From the climate lawsuit against Shell to the role of fund managers in saving the earth, Laura Clarke, CEO, ClientEarth, shares it all.
Funds Europe: Where does the UK stand on the global map when it comes to leveraging finance as a force to drive positive climate action?
The UK scores well on ambition and has set in train some impressive initiatives in recent years. The country has historically been in the vanguard of mandating climate-related financial disclosures, particularly for pension schemes, asset managers and listed companies.
Most recently, the UK reiterated in its 2023 green finance strategy the government's commitment to the green taxonomy, transition planning – and the potential extension of this to large companies – and the Taskforce on Nature-related Financial Disclosures. This is all hugely welcome. You may have sensed a 'but' coming, and there is one- ambition risks being squandered if the UK's regulators do not enforce existing standards.
Regarding product labelling and sustainability disclosures, the FCA deserves special commendation for its proposals which address some of the unresolved fundamental issues in the EU's sustainable finance regime. However, there is a real risk of the US, EU and others outpacing the UK if regulators do not get a grip on enforcement. This is the case for greenwashing, where UK regulators have been notably quiet compared to international counterparts like ASIC in Australia, the SEC in the US and BaFin in Germany.
Funds Europe: ClientEarth recently filed a lawsuit against Shell's board over mismanagement of climate risk. What is the latest update on this case?
Funds Europe: How is climate litigation driving just transition?
Climate litigation makes the need to change real and immediate. When successful, it requires an immediate remedy, whether that's a new policy or business plan. Additionally, it has a role to play in highlighting the needs of the most affected groups and delivering remedies for them. But the benefits go wider than in the individuals affected and the government or business concerned: litigation can set a precedent that others then need to follow and raises awareness - both amongst those who might use the law to safeguard their rights and those who change their policies and behaviours to avoid similar litigation.
Funds Europe: Have asset managers become more proactive in pursuing sustainable finance strategies?
Asset managers are alive to the demand for sustainable financial strategies from their clients, which has been driven by the increasing emphasis on financially material ESG risks. Looking at how these strategies are marketed, you can see more and more under the 'sustainable' or ESG banner. But, you have to ask what a 'sustainable' strategy is. Are we talking about exclusions, like index tracker funds, that don't include the most environmentally damaging companies? Are we talking about strategies that seek to own a broader range of companies and focus on engagement and voting to mitigate risks or generate positive, real-world impact?
More managers are claiming to offer sustainable products and signing up for initiatives like Climate Action 100+, but more needs to be done. For example, according to ShareAction's 'Point of No Returns' report released earlier this month, almost three-quarters of asset managers had made no commitments to deforestation.

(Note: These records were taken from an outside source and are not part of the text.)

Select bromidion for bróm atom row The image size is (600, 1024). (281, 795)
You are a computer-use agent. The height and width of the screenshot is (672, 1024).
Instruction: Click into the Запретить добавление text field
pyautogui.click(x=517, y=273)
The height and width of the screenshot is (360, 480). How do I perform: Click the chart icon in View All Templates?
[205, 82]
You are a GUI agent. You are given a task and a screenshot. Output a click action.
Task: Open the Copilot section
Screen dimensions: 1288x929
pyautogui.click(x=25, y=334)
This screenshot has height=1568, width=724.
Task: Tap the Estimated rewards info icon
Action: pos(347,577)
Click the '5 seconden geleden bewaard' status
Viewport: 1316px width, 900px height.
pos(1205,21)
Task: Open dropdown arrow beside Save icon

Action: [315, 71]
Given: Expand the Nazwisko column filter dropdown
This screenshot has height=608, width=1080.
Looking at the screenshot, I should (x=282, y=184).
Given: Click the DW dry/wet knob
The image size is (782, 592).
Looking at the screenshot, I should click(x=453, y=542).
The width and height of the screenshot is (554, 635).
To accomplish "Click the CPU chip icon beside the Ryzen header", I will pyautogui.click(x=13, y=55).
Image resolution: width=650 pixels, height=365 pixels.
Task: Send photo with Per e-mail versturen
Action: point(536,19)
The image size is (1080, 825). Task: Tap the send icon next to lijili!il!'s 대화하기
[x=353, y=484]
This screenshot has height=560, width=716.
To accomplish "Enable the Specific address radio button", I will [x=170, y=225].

Funds Europe: What can fund managers do differently to tackle the climate crisis?
Fund managers must use the levers they have to drive sustainable business at the companies they invest in. That might be through robust engagement to ensure that all companies have net zero and nature-positive transition plans, backed up by votes against management and for shareholder resolutions where necessary.
That might also be through divestment, where companies fail to transition within expected timeframes. Where funds track indices and therefore divestment as an escalation strategy is less possible, fund managers should focus on offering funds that track indices with exclusions for environmentally damaging companies that refuse to transition. Finally, managers should track litigation against the companies they invest in and hold them to account for their response to that litigation.